The court ruled by five to four that Mr Thompson had not demonstrated a pattern of misconduct in the New Orleans district's attorney office, which at the time of his conviction was headed by Harry Connick, the father of the famous singer of the same name, and therefore was not entitled to compensation.
Mr Thompson, who has written a memoir about his lost years that may soon be a Hollywood film, was first convicted in 1985 of a car-jacking, a guilty verdict that was then used by the DA's office to secure a conviction for the killing the year before of Raymond Liuzza, the son of a well-known hotel owner in New Orleans.
The case against him began to unravel in 1999 when private detectives discovered a blood test carried out during in the car-jacking case which showed Mr Thompson could not have committed the crime. That test, however, had not been submitted as evidence at the trial. That discovery led to a new trial for Mr Thompson, during which other new evidence was offered that led to his being cleared in both cases. A local jury later ordered the DA's office to pay him the $14m.
But the conservative majority in the Supreme Court found nothing in the case persuaded them to reverse legal precedent protecting prosecutors from being sued for anything they do in the course of their work. The argument that Mr Connick, who resigned as New Orleans DA in 2003, presided over an office that repeatedly hid exculpatory evidence did not impress the justices. Nor apparently did Mr Thompson's tale of extraordinary woe.
Reacting to the decision, lawyers for Mr Thompson, who spent 14 of his 18 years behind bars in virtual isolation on death row, insisted they had demonstrated "multiple constitutional violations by multiple prosecutors", in Mr Connick's office. In a statement, they said: "If prosecutors' offices cannot be held accountable under the facts of this case it is difficult to imagine when they would be accountable."
Leading the liberal minority in the court, Ruth Bader Ginsberg, in a rare spoken dissent, accused the majority, led by Justice Clarence Thomas, of seeking to protect a DA's office from the consequences of "flagrant" misconduct.

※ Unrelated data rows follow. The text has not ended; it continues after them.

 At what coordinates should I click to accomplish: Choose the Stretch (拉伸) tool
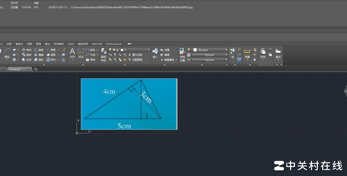[27, 60]
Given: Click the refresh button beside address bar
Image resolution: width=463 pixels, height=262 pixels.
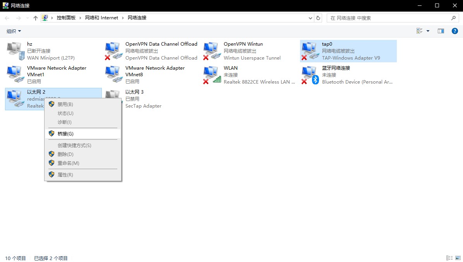Looking at the screenshot, I should pos(318,18).
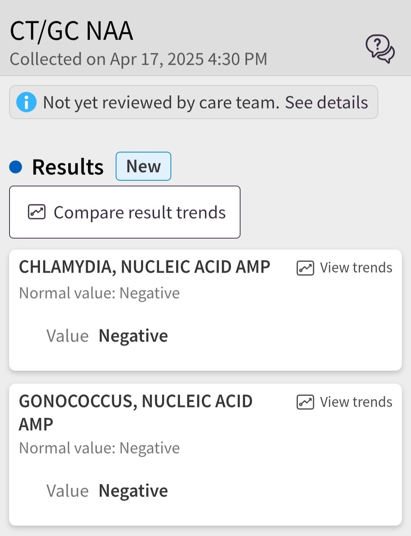Click View trends text for Chlamydia
411x536 pixels.
point(356,268)
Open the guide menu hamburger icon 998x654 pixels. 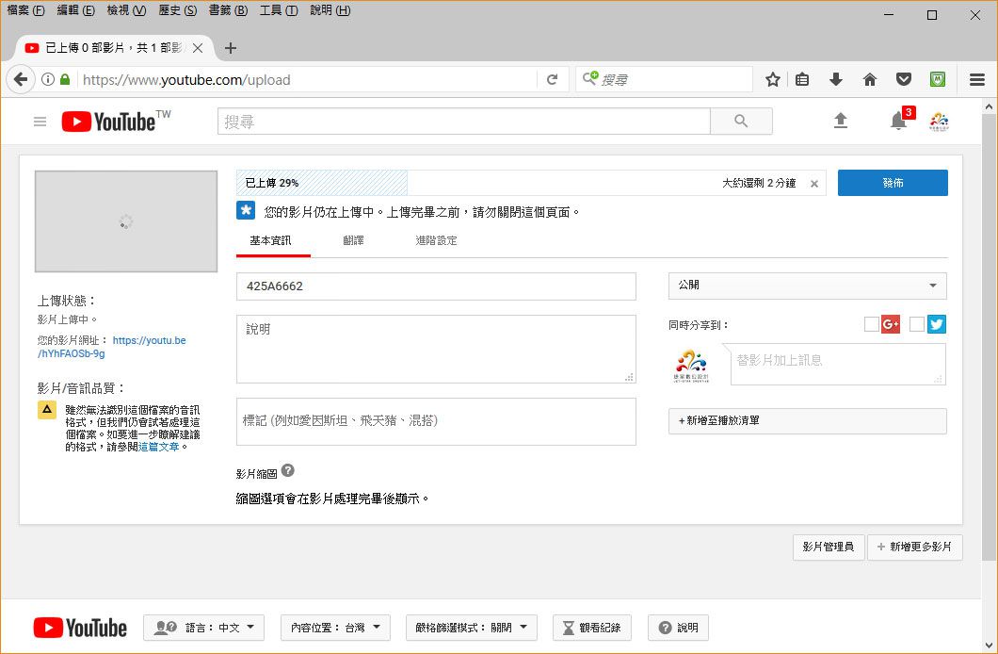click(x=39, y=121)
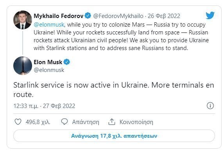Select the Απάντηση reply label
The height and width of the screenshot is (151, 224).
tap(86, 122)
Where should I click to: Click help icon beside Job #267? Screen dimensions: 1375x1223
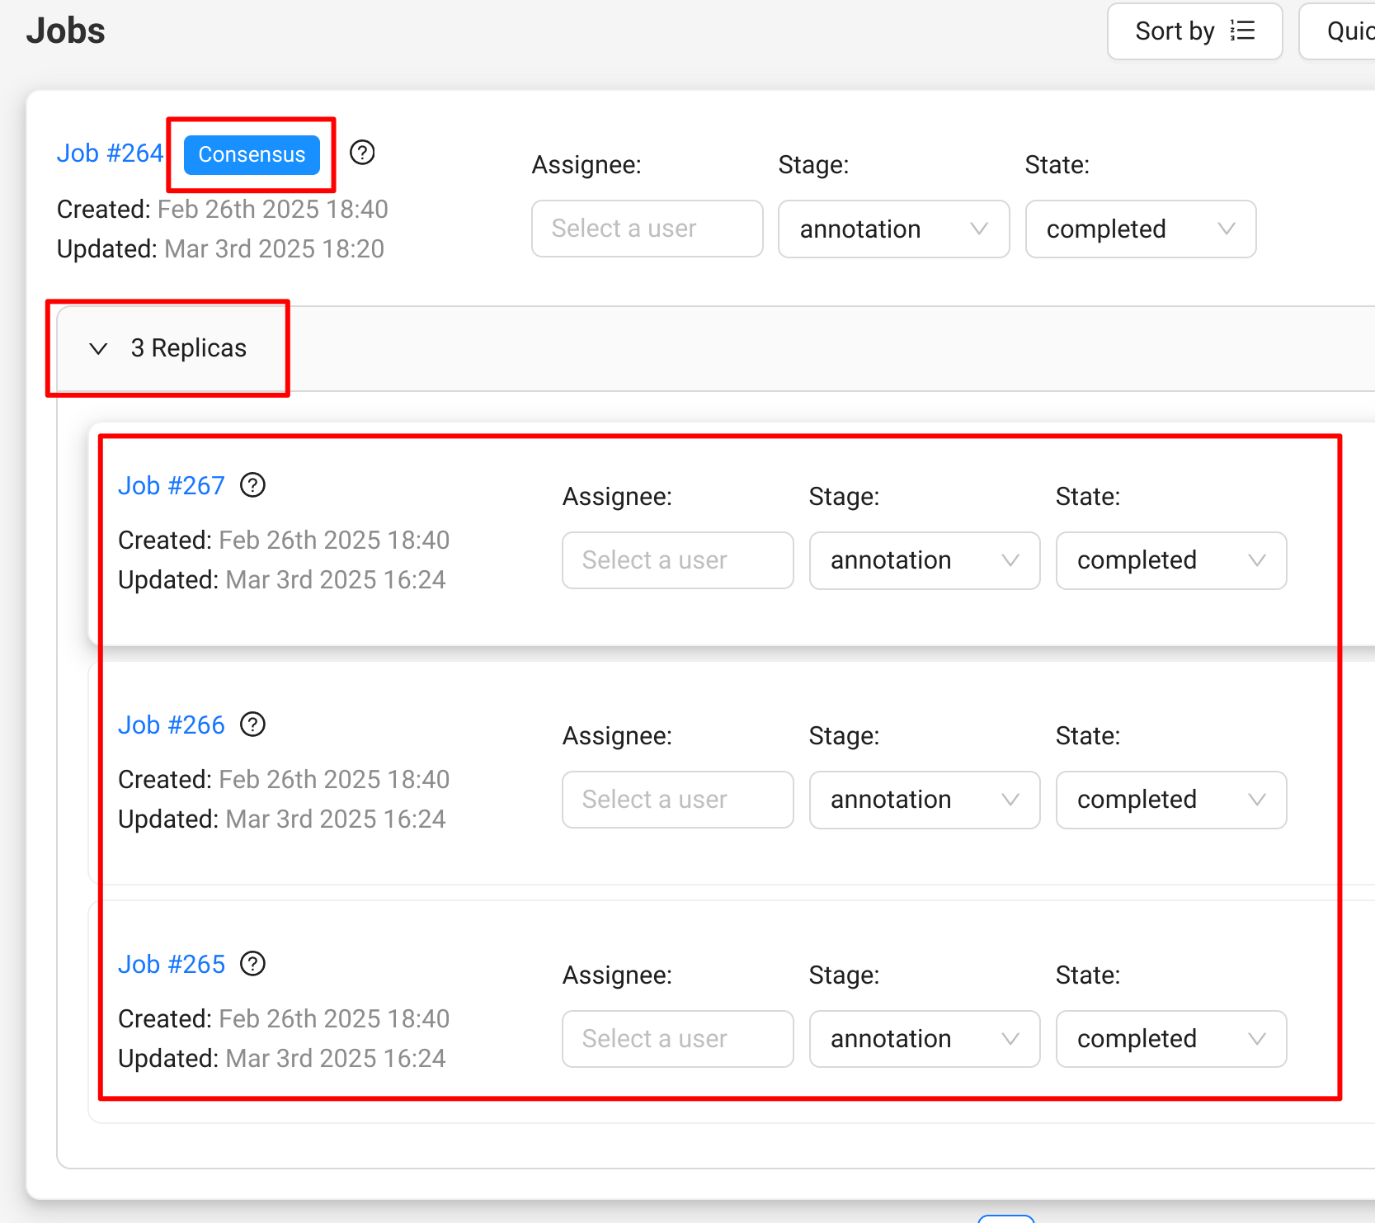(252, 485)
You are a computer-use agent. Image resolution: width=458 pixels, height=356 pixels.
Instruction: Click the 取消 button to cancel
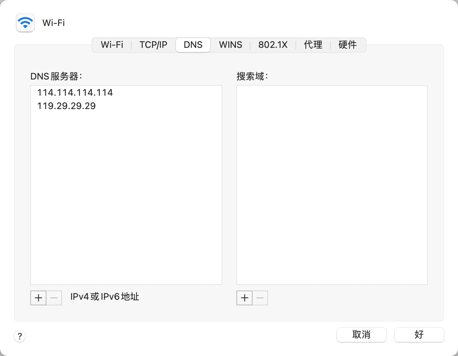click(x=361, y=335)
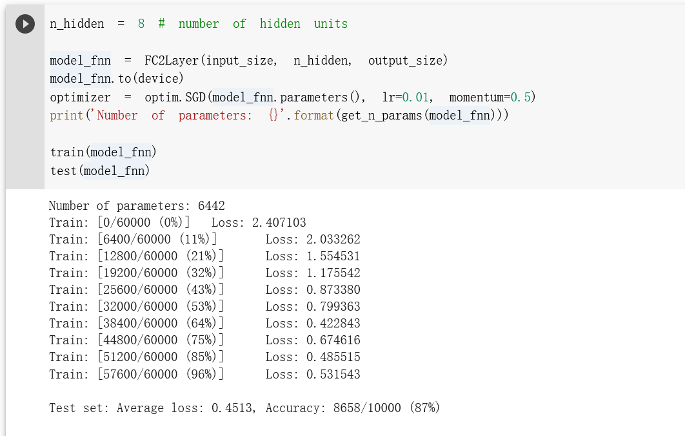Click the output line showing 64% progress
Image resolution: width=685 pixels, height=436 pixels.
click(x=204, y=324)
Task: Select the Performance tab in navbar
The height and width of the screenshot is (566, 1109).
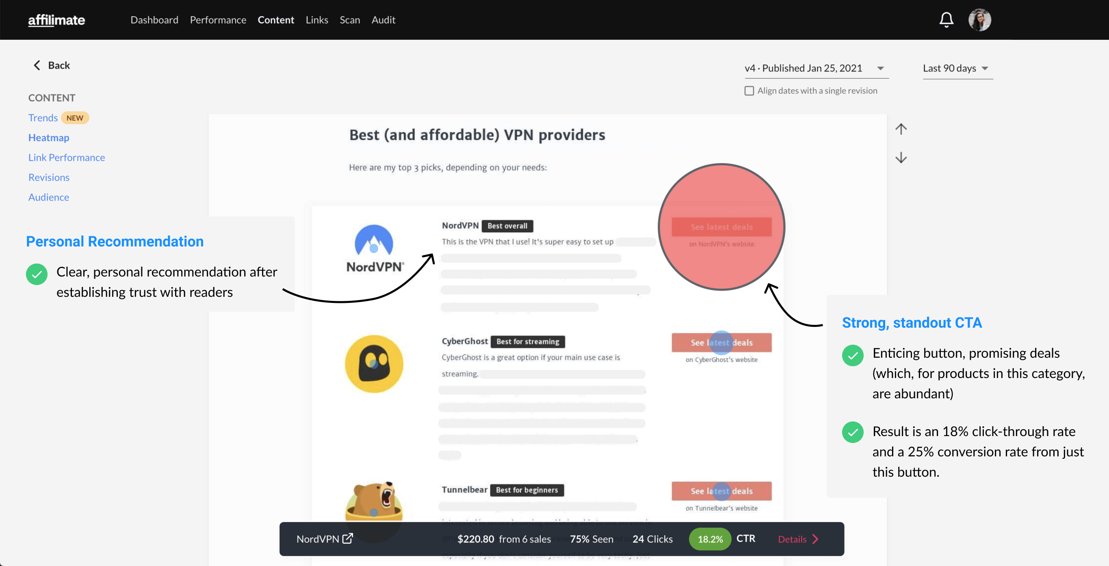Action: click(x=218, y=19)
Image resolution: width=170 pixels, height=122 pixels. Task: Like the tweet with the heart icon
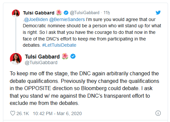click(x=13, y=113)
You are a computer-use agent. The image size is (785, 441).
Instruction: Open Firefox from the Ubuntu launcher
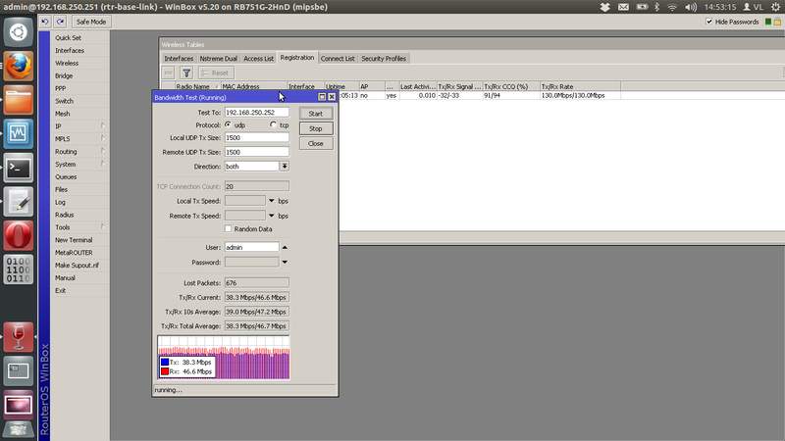pyautogui.click(x=18, y=66)
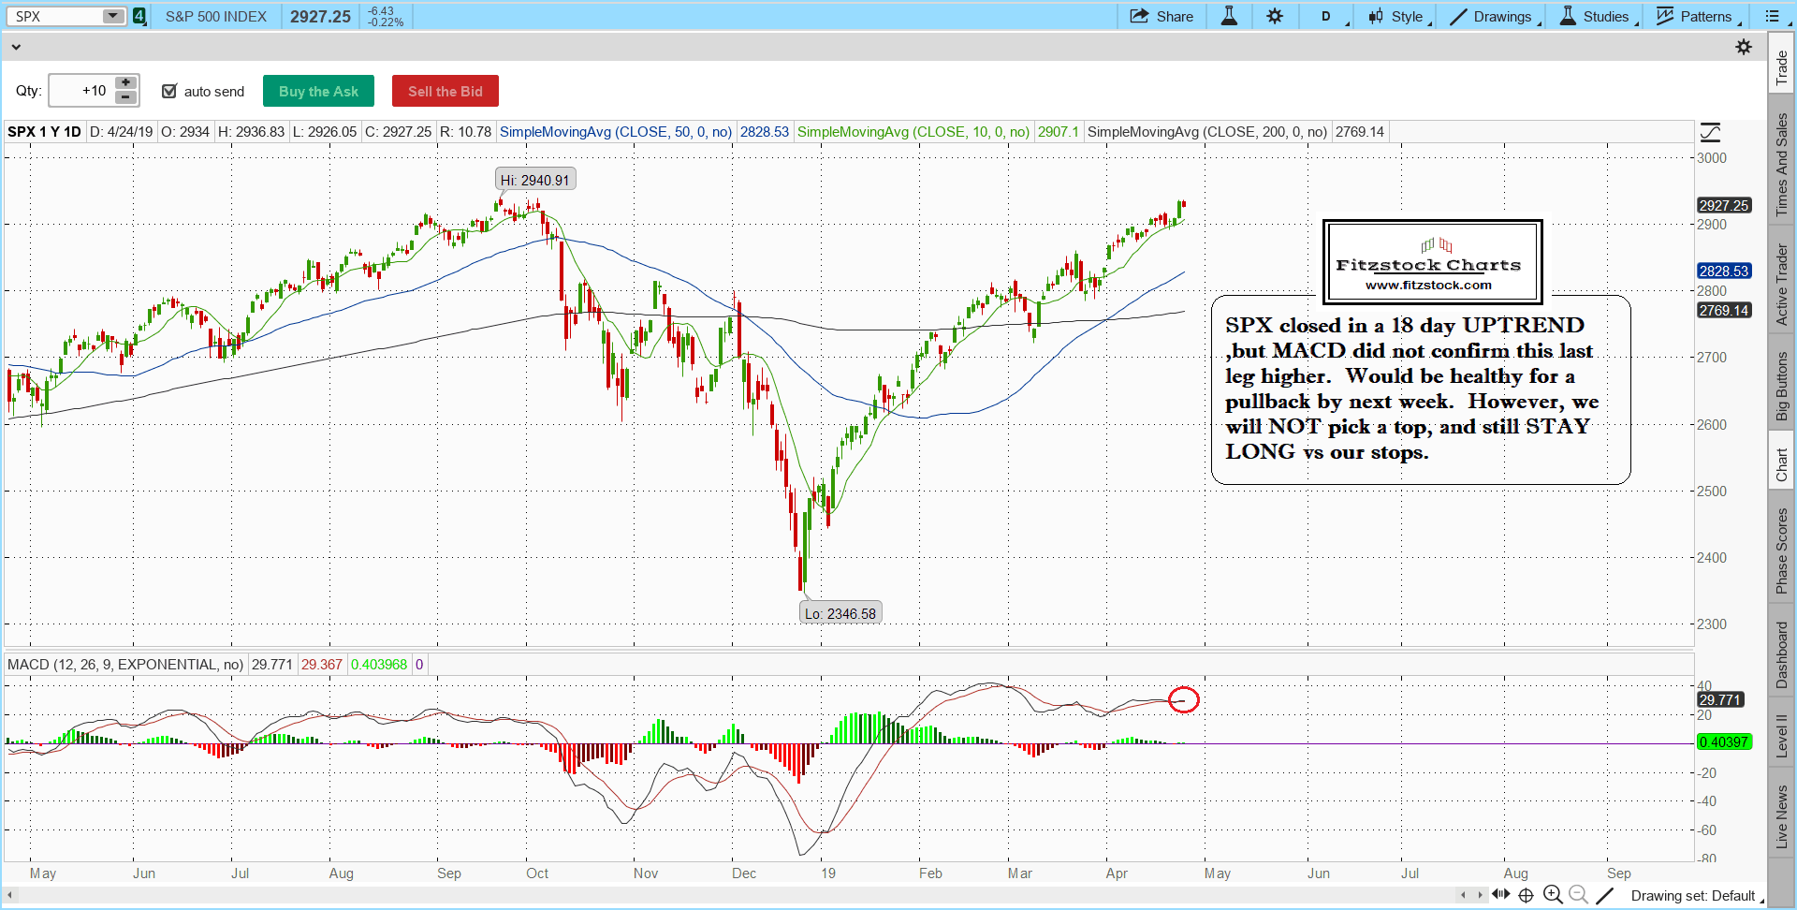Screen dimensions: 1797x910
Task: Open the SPX symbol dropdown arrow
Action: 112,16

But in the majority opinion Justice Thomas wrote that the Thompson case amounted to a "single incident" where mistakes were made in New Orleans and the case did not prove "deliberate indifference" on the part of Mr Connick.
The Supreme Court decision will be welcomed by DA offices across the country which will now remain fully protected against lawsuits from those they prosecute, however badly awry individual cases may go.